October 5

Healthy, Wealthy, and Wise: Living Ethically in the Light of the Bible

Reading schedule

John 1:29-42; James 2:14-26; Ecclesiastes 2:17-26; Jeremiah 7-8

The author of Ecclesiastes has had every pleasure under the sun, but something is still missing (2:2, 11). He has worked hard and accumulated great wealth, yet at the same time gained nothing (2:11). He became wise, and saw its benefits, but also saw one of the deep ironies of life: in the end, everyone dies and is soon forgotten (2:14-16). Little wonder he begins today’s passage saying he hates life.

Many have come to a similar conclusion. The ironies, tragedies, cruelties and evils of life can leave people feeling miserable. Pain can drive people to the point of literally hating their lives, of seeing no value in them, and then seeking to end them. Others continue to seek meaning in their work or their children. They spend their lives providing either the bare necessities, or amassing huge fortunes. Yet in the end they must hand everything over to those who did not work for it (2:21). For those who seek meaning in their work or their careers, there is no meaning. As they realise this, their work becomes toil. They are in pain over life. They can’t even get a good night’s sleep as anxiously lie awake at night. Such a life is meaningless.

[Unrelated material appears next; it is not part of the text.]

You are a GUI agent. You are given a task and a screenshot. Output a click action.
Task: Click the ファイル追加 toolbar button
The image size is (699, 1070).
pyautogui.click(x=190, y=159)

Many live lives where their joy is dependent on their circumstances. Then, during financial crises, suicide rates increase. For example, researchers noted that unemployment and suicide rates gradually fell in most European countries between 2000 and 2008 (The Lancet 2011;378:124-5). These trends took an abrupt change in direction when the recession hit in 2008. The most severe economic down-turns were in Greece and Ireland, also hit the hardest by suicide where the rates increased by 17% and 13%, respectively. Such statistics reflect the harsh realities of life described in Ecclesiastes.

But the author of Ecclesiastes offers something different. We can seek meaning for our lives by pursuing pleasure or working hard, or we can labour diligently and enjoy the simple pleasures of life (food and drink) because we have found meaning elsewhere. Some claim Ecclesiastes advocates an Epicurean approach to life like that rejected 1 Corinthians 15:22: eat, drink and be merry, because tomorrow we die. While the two phrases are similar, we should not read our familiarity with the latter into Ecclesiastes. The expression simply states that we can and should enjoy our food, drink and work. At regular intervals through Ecclesiastes the author calls on us to accept the pleasures of life with joy (2:26; 5:19; 8:15; 9:7). We do this by seeing our lives and the simple joys of life as gifts from God. The Hebrew term translated here as ‘seeing’ is used almost fifty times in Ecclesiastes and generally means to focus one’s interest and thoughts outside oneself at something else. Rather than looking at things to control or manipulate the circumstances of our lives, we can look at God’s creation for the joy it can bring us. That can bring a sense of gratitude which helps us cope with the difficulties of life.

The author of Ecclesiastes looks at life as a gift from God to be enjoyed. The person who labours or pursues wisdom within the context of a deepening relationship with God, and intentionally sees God’s goodness in life, will find wisdom, knowledge and enjoyment. But those who seek their own meaning in life, or to control their fate, will find only meaninglessness. Their efforts are like chasing the wind and the results have the weight of a breath (hebel). If we pursue meaning, wisdom and happiness as the first things in life, we will gain nothing in the end. That is meaningless. But when our first pursuit is God, we will find him, and, as second things, wisdom and happiness (Proverbs 2:5).